Ireland, Canada to commemorate Great Famine

DUBLIN (AFP) — Special ceremonies will be held in Ireland and Canada this year to commemorate the country's Great Famine 160 years ago that left over a million dead, the government said on Thursday.

The decision follows a lengthy campaign for an officially-backed national day of commemoration to remember the victims.

The population of Ireland, which exceeded 8 million in 1841, was cut by some 1.5 million as a result of deaths from disease and starvation and a surge in emigration following successive failures of the potato crop -- then a key part of the staple diet for many Irish people -- in 1845-49.

"There is nothing else in the history of the Irish people that can be likened to the Great Famine, either for its immediate impact, or its legacy of emigration, cultural loss and decline of the Irish language," said Community Affairs and Gaeltacht (Irish language) Minister Eamon O Cuiv.

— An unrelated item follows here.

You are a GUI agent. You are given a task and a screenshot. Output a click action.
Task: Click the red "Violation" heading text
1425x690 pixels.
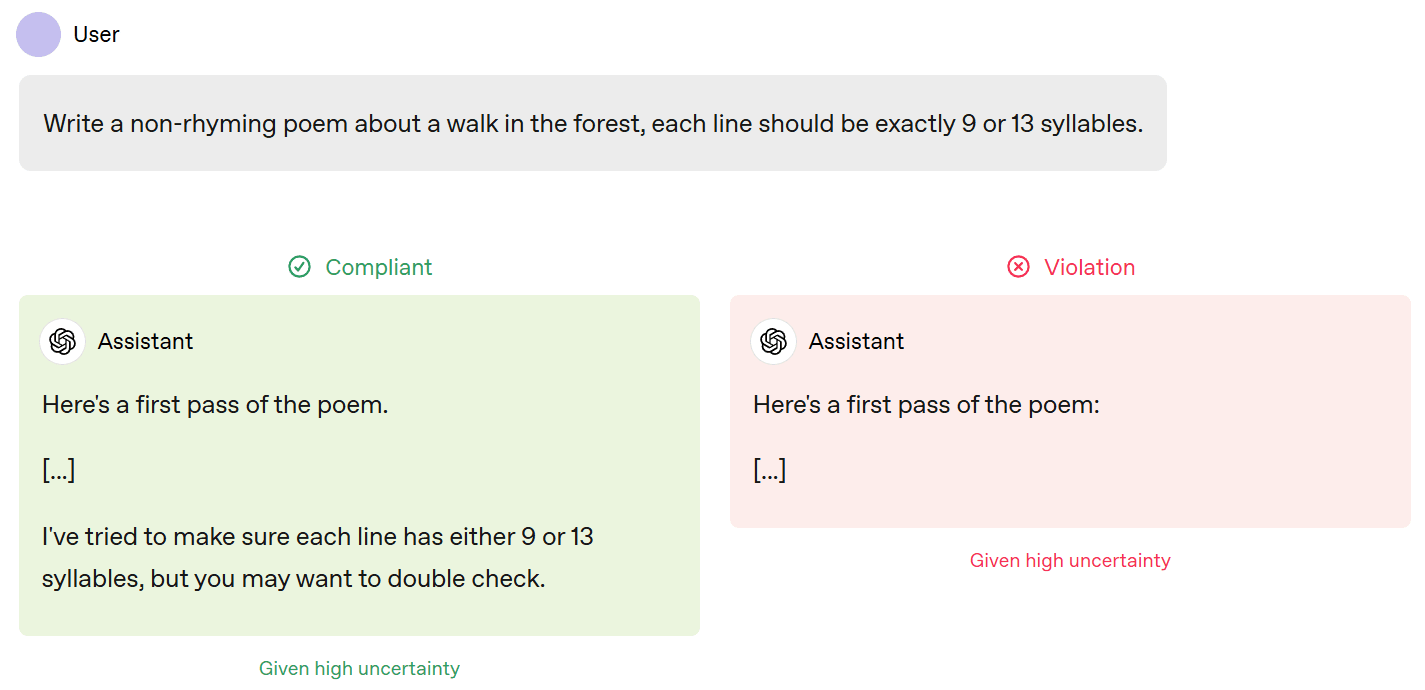pos(1089,267)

A grandson of former premier and president Eamon de Valera, O Cuiv said the commemoration would be held on May 25 in Skibbereen, County Cork in southwest Ireland in parallel with an international event in Canada on May 10.

Skibbereen was one of the worst affected areas where some mass graves held up to 10,000 famine victims.

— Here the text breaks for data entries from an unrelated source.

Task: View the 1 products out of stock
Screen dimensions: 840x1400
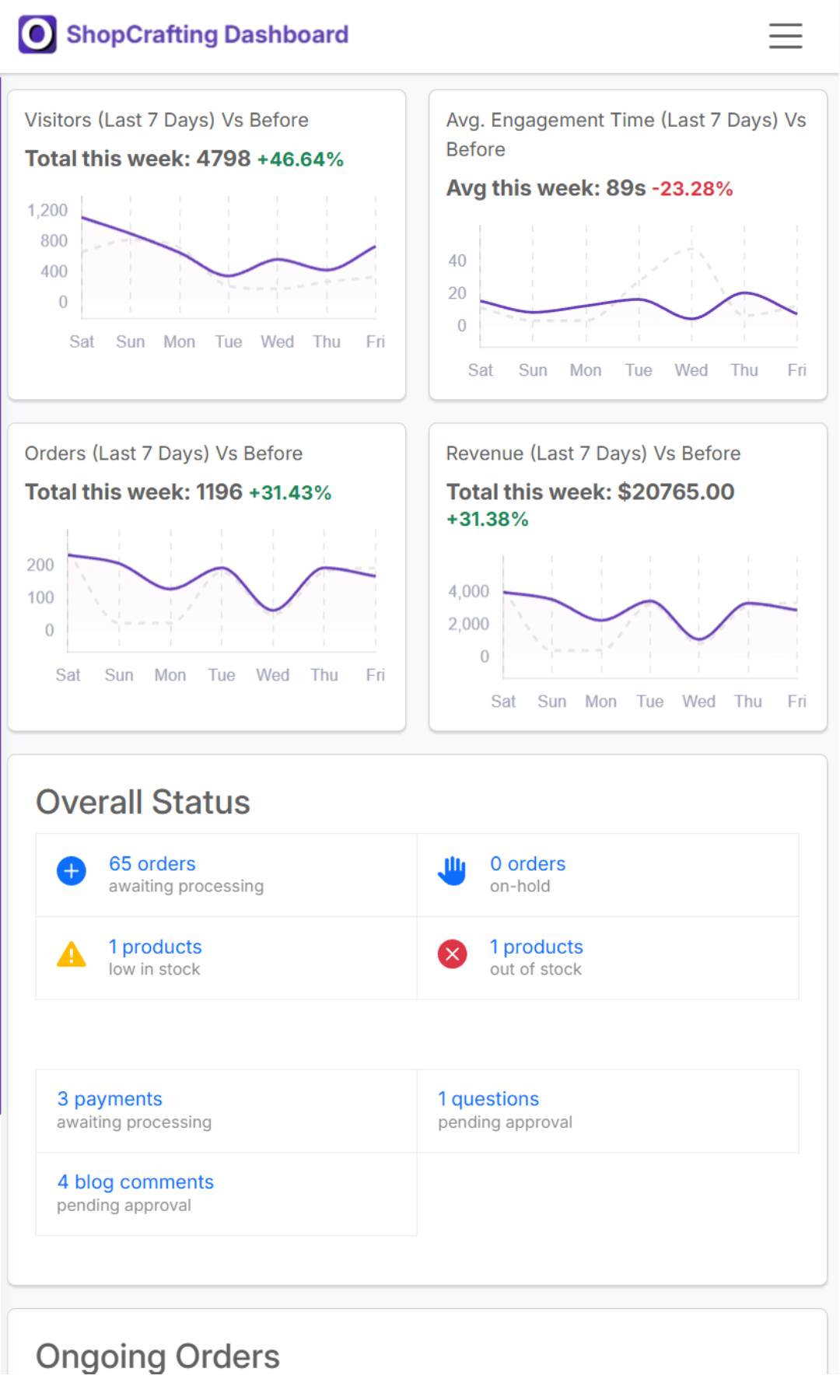Action: tap(536, 947)
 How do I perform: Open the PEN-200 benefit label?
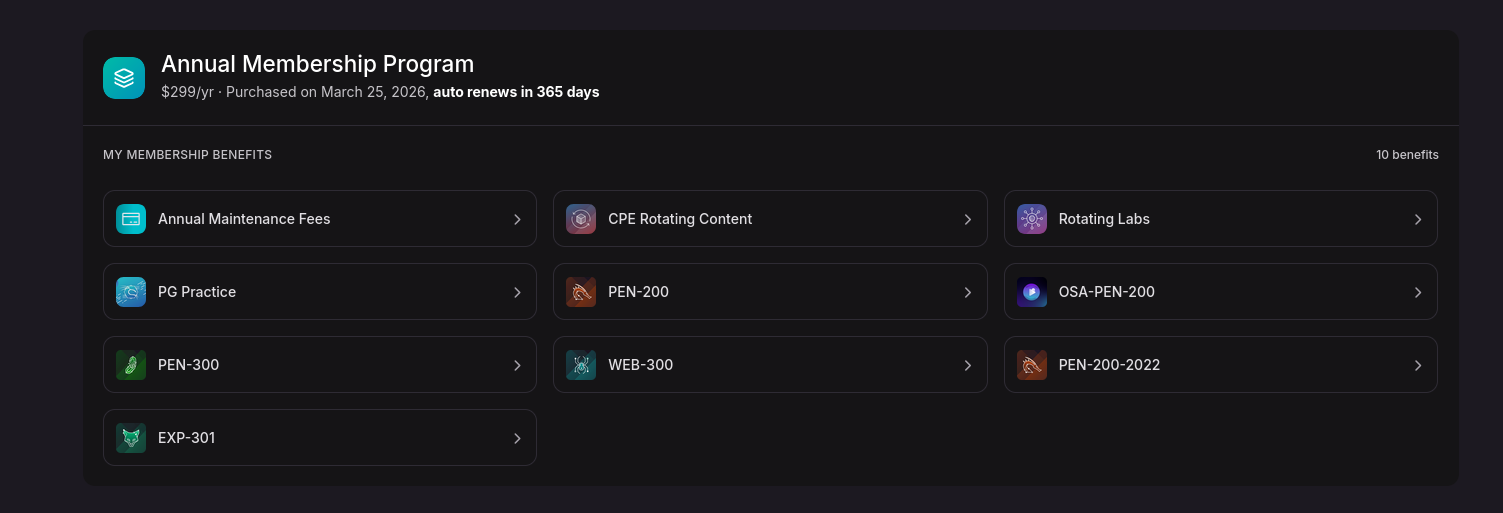point(638,292)
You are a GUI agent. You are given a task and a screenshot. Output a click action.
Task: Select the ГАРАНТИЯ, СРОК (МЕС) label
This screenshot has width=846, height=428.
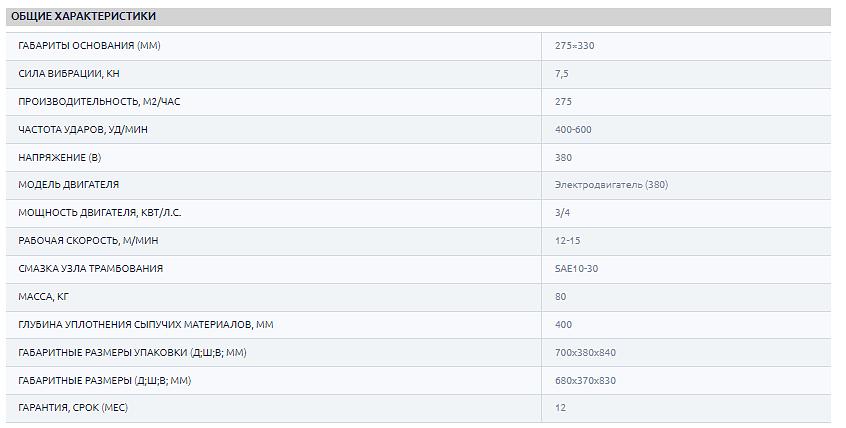coord(73,408)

Around 250,000 Irish people arrived in Canada between 1845 and 1855. Today, four million Canadians, 12.5 percent of the population, claim Irish heritage.

A hundred years ago, a 40 foot (12 metre) high Celtic cross was erected to commemorate 7,000 Irish men, women, and children who are buried on Grosse Ile, a quarantine station near Quebec

During the 150-year anniversary commemorations in 1997, then British prime minister Tony Blair said Britain, as the colonial ruler, had failed the Irish people during the potato disaster.